**PROBLEM DESCRIPTION**
Find the line with "Click the four-square grid menu icon" in the entries below, then reproduce it and every line after it down to and including the line with "Click the Servicios", exactly.

**INFORMATION SHOWN**

+ + + + + + +

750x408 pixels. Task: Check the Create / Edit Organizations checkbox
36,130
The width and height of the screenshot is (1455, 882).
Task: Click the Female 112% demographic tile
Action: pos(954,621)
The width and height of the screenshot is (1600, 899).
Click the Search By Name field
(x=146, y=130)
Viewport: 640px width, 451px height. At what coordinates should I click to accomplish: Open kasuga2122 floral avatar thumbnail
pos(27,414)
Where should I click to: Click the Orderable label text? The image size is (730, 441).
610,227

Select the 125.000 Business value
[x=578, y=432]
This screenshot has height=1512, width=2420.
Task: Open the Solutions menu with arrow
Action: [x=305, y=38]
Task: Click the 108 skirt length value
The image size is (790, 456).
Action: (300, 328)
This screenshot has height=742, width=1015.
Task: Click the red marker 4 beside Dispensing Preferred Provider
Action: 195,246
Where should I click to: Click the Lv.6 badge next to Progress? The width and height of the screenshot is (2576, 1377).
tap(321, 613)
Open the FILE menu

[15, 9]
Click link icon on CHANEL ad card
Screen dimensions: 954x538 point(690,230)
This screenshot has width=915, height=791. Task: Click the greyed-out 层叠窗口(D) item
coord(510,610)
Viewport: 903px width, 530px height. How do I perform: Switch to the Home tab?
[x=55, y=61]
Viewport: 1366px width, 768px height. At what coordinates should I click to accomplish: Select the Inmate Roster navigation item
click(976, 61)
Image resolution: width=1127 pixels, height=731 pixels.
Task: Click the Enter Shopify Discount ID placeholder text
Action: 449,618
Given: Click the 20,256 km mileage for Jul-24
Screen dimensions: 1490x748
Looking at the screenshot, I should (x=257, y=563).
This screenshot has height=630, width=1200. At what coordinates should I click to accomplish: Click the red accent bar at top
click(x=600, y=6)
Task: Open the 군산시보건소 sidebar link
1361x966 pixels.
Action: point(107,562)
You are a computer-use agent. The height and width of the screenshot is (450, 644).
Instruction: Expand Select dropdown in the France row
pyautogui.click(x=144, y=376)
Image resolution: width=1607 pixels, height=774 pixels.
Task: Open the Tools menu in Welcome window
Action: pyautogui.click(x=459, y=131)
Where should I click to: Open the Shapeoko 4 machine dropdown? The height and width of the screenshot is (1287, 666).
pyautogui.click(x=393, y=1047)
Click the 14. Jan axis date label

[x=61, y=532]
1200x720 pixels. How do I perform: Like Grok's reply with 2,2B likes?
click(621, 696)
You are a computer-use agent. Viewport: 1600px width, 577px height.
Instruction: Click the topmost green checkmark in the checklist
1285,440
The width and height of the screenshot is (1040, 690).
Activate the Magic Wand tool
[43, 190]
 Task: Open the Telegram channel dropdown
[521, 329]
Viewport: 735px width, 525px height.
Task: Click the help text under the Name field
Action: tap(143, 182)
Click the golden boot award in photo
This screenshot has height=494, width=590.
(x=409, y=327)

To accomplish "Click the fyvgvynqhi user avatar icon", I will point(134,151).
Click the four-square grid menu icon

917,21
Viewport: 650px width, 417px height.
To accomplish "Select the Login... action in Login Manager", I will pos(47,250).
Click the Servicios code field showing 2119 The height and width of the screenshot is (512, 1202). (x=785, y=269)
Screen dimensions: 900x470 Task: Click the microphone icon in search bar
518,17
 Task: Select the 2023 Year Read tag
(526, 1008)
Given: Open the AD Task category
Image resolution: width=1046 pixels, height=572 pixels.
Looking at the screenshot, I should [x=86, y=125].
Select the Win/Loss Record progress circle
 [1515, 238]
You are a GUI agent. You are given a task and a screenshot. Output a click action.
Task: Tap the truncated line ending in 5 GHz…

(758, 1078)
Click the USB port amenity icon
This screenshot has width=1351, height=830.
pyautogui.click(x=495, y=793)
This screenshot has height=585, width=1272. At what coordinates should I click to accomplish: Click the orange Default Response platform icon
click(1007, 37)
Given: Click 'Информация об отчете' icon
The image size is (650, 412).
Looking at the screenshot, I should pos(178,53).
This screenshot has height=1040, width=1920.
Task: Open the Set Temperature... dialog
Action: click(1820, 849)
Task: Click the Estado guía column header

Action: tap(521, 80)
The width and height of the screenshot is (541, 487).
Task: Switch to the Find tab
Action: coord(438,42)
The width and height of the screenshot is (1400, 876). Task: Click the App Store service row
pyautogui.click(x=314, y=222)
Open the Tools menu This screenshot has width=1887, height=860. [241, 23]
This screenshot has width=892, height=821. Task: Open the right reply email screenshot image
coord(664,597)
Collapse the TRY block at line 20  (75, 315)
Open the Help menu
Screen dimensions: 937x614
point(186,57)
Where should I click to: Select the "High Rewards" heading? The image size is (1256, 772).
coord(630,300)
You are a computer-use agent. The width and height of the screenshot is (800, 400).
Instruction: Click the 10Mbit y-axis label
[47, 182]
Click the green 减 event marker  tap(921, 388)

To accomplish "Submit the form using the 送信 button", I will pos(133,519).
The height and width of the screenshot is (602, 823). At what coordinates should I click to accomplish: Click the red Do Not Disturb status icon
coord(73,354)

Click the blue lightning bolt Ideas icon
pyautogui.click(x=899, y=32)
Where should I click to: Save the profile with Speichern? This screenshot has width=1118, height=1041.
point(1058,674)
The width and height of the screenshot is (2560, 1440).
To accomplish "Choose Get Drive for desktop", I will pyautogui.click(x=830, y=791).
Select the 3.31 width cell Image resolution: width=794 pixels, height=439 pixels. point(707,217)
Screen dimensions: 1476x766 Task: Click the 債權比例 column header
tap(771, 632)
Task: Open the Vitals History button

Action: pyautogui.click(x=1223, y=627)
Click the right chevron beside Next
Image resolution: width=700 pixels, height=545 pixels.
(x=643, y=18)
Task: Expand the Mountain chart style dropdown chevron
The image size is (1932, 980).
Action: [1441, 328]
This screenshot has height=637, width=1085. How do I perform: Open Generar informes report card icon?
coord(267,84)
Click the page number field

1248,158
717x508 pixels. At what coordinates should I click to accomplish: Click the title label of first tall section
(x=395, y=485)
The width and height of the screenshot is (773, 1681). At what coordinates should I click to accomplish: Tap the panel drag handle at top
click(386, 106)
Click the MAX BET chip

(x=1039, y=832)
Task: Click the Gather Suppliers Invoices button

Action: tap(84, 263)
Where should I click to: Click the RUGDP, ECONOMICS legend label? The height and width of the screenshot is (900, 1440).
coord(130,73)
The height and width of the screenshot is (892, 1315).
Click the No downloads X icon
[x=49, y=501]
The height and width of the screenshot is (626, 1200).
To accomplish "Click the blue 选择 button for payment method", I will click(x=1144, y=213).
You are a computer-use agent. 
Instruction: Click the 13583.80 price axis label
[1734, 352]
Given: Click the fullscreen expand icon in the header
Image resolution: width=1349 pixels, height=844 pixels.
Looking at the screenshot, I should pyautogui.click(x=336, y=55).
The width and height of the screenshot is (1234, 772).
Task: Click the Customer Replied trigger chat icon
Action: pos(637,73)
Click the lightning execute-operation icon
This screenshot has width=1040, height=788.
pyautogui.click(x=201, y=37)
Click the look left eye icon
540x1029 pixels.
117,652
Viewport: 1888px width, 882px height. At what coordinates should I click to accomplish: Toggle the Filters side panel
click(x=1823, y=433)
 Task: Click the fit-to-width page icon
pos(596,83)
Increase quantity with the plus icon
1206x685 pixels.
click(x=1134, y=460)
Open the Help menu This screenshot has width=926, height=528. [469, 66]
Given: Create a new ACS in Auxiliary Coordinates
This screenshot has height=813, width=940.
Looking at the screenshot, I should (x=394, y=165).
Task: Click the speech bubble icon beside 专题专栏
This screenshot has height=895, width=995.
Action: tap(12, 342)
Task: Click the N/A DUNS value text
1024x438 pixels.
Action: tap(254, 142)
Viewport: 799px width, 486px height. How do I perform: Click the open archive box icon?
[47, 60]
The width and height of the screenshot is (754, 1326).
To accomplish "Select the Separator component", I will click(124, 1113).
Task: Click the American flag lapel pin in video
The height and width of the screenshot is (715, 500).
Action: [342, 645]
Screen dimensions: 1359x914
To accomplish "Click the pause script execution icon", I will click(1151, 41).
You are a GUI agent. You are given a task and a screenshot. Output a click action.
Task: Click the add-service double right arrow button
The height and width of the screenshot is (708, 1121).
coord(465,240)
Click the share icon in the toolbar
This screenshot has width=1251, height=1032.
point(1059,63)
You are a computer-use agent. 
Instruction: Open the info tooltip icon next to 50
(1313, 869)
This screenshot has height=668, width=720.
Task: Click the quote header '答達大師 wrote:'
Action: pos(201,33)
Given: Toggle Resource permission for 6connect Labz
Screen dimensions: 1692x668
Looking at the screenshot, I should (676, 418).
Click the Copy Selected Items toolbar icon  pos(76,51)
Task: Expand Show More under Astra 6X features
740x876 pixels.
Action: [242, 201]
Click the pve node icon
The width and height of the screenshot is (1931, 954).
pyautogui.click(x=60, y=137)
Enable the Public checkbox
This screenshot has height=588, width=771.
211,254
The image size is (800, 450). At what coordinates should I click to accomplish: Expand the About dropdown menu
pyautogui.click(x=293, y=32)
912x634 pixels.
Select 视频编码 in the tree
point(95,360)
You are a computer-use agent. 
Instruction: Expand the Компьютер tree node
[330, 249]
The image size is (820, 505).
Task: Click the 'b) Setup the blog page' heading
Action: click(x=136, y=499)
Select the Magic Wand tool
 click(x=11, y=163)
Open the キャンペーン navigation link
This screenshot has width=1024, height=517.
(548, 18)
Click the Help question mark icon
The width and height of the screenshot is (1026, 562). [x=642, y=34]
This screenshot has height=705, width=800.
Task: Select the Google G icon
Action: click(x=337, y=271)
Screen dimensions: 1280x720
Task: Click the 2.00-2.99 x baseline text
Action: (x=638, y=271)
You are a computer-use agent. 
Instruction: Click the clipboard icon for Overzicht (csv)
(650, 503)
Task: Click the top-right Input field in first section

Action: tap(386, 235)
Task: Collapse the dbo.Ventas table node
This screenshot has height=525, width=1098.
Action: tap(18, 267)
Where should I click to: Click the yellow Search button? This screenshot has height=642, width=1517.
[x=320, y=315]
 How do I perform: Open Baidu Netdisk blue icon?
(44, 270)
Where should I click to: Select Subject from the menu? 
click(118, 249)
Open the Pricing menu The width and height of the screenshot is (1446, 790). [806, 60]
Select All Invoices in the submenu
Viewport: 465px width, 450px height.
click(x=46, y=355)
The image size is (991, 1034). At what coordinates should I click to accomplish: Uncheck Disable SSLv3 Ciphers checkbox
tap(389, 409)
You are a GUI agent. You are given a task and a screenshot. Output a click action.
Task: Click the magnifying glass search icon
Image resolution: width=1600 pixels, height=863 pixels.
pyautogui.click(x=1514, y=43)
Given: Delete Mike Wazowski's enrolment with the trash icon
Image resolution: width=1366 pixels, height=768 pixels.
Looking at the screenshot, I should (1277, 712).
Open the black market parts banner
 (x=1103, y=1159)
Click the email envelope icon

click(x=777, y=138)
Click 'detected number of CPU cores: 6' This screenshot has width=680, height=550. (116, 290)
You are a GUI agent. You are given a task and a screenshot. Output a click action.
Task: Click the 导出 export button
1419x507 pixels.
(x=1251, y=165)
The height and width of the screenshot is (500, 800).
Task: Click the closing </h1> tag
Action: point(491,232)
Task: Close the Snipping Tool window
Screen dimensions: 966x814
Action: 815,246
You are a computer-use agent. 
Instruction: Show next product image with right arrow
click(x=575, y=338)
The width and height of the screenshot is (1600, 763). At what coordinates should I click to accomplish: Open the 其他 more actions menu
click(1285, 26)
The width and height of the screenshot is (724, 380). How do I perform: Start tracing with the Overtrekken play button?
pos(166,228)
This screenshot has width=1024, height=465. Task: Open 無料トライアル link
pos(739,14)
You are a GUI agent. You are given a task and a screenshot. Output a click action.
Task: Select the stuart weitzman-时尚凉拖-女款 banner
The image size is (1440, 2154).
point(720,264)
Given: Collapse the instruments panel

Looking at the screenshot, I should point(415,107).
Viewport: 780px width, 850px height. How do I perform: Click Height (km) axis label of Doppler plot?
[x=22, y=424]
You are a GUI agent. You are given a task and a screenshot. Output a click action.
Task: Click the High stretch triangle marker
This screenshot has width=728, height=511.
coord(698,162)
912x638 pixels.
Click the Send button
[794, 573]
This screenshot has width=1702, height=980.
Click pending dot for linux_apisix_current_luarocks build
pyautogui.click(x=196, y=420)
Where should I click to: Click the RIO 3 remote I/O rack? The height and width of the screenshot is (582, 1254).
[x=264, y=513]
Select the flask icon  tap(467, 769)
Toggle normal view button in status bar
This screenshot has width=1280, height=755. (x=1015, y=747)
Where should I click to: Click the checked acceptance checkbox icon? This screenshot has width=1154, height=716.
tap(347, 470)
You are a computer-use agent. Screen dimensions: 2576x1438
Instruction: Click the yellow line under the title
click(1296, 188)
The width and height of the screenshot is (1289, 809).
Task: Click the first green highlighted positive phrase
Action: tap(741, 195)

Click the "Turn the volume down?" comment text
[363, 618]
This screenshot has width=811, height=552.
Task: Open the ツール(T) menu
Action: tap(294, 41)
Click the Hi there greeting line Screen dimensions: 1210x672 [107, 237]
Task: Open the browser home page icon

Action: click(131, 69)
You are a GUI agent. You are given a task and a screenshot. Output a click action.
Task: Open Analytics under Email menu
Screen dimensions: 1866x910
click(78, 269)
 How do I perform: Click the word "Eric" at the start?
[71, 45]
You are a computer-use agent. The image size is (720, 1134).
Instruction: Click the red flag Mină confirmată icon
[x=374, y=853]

+ + + + + + +

**OUTPUT FOR THIS TASK**
Click the four-square grid menu icon

917,21
Viewport: 650px width, 417px height.
To accomplish "Select the Login... action in Login Manager", I will pos(47,250).
Click the Servicios code field showing 2119 The height and width of the screenshot is (512, 1202). (x=785, y=269)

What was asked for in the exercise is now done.